TUJUAN TUGAS:
Tolong tampilkan kembali seluruh teks tentang historiografi tradisional dan sejarah berdirinya Negara Dipa tanpa perubahan sedikit pun.

TEKS HALAMAN:
============
A. Historiografi tradisional, memiliki kecenderungan umum yakni :
1. Mencari keterangan di
luar sejarah.
2. Sebab akibat
hakiki tidaklah terletak pada rangkaian peristiwa-peristiwa sejarah.
3. Suasana
religio-magis lebih menonjol dalam karya-karya historiografi tradisional.
4. Kadar kepercayaan
terhadap historoigrafi tradisional lebih banyak ditentukan oleh penghayatan
cultural pembaca.
5. Historiografi
sejarah lebih tepatnya disebut sastra sejarah.
6. Historiografi
tradisional dan oral tradisional mempunyai kecenderungan yang sama.
B. Sejarah Berdirinya Negara Dipa
Sejarah berdirinya negara
Dipa diawali dengan adanya pelayaran yang dilakukan oleh Empu Jatmika. Mereka
adalah saudagar dari negeri Keling. Pelayaran ini dilatarbelakangi wasiat ayah
Empu Jatmika, yakni Mangku Bumi. Amanat Mangku Bumi antara lain adalah agar
anak-anaknya pergi keluar negeri dan mencari sebuah negeri yang bertanah panas
dan berbau harum untuk ditinggali setelah dia meninggal, karena di Keling sudah
banyak orang-orang yang berhati iri dan dengki.
============
DATA:
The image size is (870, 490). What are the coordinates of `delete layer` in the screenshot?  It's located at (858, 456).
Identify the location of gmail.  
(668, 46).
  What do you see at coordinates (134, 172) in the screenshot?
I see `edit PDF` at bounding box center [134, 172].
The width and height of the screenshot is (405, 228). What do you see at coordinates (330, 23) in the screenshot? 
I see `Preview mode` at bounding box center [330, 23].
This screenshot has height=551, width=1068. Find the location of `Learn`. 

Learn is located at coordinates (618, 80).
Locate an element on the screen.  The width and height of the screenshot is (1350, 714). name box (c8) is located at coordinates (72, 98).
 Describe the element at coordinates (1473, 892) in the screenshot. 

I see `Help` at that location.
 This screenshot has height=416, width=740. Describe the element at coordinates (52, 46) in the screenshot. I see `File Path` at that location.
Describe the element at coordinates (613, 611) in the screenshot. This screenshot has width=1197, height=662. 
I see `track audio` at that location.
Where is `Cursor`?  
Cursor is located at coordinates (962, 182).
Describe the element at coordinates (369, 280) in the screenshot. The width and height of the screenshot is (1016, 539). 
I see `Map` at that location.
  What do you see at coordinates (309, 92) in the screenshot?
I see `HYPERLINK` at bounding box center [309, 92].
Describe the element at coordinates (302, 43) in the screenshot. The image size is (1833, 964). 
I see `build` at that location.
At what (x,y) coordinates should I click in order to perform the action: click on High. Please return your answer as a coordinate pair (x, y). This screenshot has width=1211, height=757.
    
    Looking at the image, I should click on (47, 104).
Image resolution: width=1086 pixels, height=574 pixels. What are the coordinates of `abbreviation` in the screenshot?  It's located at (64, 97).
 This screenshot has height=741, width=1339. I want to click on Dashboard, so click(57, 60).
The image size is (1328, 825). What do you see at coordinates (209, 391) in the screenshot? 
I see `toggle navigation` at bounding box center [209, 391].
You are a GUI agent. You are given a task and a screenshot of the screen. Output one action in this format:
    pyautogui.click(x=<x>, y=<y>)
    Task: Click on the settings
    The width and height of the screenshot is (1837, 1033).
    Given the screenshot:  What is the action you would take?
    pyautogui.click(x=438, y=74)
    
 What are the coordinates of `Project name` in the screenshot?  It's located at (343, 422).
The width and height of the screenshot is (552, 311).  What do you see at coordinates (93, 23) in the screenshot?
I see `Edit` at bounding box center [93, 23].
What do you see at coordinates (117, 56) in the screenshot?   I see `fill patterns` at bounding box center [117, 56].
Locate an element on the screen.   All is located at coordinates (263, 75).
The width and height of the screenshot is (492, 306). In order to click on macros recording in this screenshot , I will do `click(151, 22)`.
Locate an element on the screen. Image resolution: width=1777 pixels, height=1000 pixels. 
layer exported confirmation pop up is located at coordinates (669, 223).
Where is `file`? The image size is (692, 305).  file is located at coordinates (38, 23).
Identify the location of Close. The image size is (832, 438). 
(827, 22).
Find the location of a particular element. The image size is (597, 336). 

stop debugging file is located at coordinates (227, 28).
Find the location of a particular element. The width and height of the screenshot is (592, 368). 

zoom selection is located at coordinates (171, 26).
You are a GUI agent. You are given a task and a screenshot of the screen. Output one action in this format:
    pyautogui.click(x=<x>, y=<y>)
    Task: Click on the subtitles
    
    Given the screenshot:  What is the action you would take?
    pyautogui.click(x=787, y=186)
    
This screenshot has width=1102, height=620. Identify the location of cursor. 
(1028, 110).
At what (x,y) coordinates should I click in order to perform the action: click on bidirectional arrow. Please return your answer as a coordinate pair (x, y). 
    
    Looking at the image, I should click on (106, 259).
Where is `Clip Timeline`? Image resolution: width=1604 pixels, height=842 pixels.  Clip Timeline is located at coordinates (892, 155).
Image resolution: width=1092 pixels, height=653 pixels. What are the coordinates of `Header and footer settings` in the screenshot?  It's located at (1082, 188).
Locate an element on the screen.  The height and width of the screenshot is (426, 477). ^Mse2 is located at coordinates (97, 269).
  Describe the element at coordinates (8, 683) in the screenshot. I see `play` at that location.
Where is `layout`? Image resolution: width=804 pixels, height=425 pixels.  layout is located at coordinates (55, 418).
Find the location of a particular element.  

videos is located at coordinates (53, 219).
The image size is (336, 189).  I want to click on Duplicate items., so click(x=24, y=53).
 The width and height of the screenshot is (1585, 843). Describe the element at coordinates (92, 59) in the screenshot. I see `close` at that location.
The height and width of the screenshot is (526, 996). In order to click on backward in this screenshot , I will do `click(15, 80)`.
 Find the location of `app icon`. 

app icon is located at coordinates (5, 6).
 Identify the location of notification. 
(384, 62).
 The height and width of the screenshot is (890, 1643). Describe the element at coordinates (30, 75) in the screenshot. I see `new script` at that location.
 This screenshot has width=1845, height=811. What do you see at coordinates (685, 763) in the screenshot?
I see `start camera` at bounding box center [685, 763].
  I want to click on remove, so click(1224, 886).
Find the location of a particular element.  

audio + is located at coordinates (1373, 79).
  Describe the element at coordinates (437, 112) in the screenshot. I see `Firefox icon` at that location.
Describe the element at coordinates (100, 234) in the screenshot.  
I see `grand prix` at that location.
============
HASIL LATIHAN:
A. Historiografi tradisional, memiliki kecenderungan umum yakni :
1. Mencari keterangan di
luar sejarah.
2. Sebab akibat
hakiki tidaklah terletak pada rangkaian peristiwa-peristiwa sejarah.
3. Suasana
religio-magis lebih menonjol dalam karya-karya historiografi tradisional.
4. Kadar kepercayaan
terhadap historoigrafi tradisional lebih banyak ditentukan oleh penghayatan
cultural pembaca.
5. Historiografi
sejarah lebih tepatnya disebut sastra sejarah.
6. Historiografi
tradisional dan oral tradisional mempunyai kecenderungan yang sama.
B. Sejarah Berdirinya Negara Dipa
Sejarah berdirinya negara
Dipa diawali dengan adanya pelayaran yang dilakukan oleh Empu Jatmika. Mereka
adalah saudagar dari negeri Keling. Pelayaran ini dilatarbelakangi wasiat ayah
Empu Jatmika, yakni Mangku Bumi. Amanat Mangku Bumi antara lain adalah agar
anak-anaknya pergi keluar negeri dan mencari sebuah negeri yang bertanah panas
dan berbau harum untuk ditinggali setelah dia meninggal, karena di Keling sudah
banyak orang-orang yang berhati iri dan dengki.